3. Metadata & AI prompts

registry.list() returns the current module info. buildAIPlanPrompt(requirement, { registry }), buildQplanSuperPrompt(customRegistry), or listRegisteredModules(registry) all consume this data directly. Module IDs may include any Unicode letter/digit plus underscores (e.g., foo, foo_bar, 분석작업), but they must start with a letter or underscore; otherwise registry.register() throws an error.

const modules = registry.list();
/*
[
  { id: "file", description: "파일 읽기/쓰기", usage: "file read path=...", inputs: ["op","path","data"] },
  ...
]
*/

The better the metadata, the more accurately the AI produces QPlan commands. description and usage are injected verbatim into prompts.

4. How the registry participates in execution

  1. runQplan(script, { registry }) parses to AST, then the executor runs steps using the provided registry (defaults to the shared singleton).
  2. For each action, the executor calls registry.get(moduleId).
  3. Missing modules throw immediately and are handled via the step’s onError policy.
  4. Returned results populate the ExecutionContext; future actions referencing the same names receive those values automatically.
  • Add custom modules: implement an ActionModule and call registry.register(customModule).
  • Temp/sandbox modules: still assign IDs so AI/docs can see them; otherwise registration is skipped.
  • Multiple registries: instantiate const custom = new ModuleRegistry() (basic modules included automatically), register extra modules, and pass it to both runQplan(script, { registry: custom }) and buildAIPlanPrompt(requirement, { registry: custom }).
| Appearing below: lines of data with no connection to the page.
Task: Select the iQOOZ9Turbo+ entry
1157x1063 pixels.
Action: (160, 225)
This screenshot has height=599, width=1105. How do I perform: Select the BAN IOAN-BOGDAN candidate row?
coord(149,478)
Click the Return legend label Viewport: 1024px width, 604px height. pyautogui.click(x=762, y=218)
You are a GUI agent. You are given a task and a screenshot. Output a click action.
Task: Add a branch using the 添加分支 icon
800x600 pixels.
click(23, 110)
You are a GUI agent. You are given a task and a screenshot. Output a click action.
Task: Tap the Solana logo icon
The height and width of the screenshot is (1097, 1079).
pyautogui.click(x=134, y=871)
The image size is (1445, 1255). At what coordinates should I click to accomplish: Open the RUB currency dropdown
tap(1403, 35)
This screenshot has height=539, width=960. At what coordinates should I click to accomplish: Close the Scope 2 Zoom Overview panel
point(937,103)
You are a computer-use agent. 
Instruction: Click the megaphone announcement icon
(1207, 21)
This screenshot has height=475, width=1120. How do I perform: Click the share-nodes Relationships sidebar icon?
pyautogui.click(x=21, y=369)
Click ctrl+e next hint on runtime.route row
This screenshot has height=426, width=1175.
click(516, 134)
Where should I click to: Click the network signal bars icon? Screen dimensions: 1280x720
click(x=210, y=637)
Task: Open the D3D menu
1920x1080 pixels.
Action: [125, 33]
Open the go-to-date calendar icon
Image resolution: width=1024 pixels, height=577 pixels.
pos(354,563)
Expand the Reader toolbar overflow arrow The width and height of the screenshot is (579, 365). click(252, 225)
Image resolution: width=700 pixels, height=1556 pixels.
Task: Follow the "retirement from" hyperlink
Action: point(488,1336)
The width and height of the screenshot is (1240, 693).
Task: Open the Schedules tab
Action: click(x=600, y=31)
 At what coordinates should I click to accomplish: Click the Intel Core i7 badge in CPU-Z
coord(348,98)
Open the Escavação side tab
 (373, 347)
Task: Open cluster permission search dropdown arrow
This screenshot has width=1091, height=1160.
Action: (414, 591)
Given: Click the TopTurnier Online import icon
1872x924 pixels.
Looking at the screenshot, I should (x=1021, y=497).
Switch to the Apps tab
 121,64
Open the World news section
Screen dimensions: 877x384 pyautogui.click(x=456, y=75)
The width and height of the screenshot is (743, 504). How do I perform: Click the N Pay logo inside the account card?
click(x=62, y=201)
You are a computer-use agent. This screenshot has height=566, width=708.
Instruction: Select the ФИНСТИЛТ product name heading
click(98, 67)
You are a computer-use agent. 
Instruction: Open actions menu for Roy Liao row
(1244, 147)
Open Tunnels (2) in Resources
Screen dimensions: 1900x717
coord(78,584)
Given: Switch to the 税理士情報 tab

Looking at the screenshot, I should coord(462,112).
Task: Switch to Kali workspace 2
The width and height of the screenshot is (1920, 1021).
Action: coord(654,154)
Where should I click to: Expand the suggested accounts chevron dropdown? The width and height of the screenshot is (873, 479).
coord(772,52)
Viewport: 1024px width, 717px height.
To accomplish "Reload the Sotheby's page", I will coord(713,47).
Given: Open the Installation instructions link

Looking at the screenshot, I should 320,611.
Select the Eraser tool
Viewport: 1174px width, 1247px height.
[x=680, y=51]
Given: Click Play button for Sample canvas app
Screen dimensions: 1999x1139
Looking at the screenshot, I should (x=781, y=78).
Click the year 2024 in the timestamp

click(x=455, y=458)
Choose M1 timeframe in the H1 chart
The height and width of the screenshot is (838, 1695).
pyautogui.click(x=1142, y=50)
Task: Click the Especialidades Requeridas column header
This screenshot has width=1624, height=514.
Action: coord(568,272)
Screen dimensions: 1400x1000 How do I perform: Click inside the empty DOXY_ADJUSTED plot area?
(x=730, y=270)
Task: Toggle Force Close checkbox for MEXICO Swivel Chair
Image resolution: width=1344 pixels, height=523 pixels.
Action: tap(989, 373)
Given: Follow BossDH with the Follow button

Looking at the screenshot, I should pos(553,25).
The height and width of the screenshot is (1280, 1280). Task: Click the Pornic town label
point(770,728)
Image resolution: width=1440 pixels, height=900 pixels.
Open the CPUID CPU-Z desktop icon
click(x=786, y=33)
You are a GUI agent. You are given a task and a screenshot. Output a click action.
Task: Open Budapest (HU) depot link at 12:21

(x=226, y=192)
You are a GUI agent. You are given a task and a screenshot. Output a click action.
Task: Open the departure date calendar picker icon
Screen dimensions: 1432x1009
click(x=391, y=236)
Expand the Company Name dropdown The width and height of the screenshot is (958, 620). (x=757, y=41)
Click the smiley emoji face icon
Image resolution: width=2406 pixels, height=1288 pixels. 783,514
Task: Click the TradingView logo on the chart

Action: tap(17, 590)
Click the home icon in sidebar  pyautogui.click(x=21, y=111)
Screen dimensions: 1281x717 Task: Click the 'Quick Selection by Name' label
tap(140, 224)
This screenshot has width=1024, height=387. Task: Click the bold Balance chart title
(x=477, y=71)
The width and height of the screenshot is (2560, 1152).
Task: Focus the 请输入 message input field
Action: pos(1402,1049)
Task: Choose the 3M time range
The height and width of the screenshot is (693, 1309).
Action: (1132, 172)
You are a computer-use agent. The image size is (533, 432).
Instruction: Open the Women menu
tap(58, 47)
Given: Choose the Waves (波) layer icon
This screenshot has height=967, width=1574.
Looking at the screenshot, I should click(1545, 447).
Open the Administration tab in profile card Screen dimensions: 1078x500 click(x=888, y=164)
To start empty, use new ModuleRegistry({ seedBasicModules: false }).
  • Updating metadata: modifying description/usage/inputs updates the registry.list() output immediately.

6. Module management best practices

  • Use lowercase, concise IDs (search, payment).
  • Include every real input key in inputs so the AI avoids typos.
  • Provide real QPlan snippets in usage for better prompt hints.
  • Log console.log(registry.list()) to inspect the registry state.

With this guide you can see how ModuleRegistry underpins QPlan’s module ecosystem and how it powers both execution and LLM integrations—now with first-class support for swapping registries at runtime.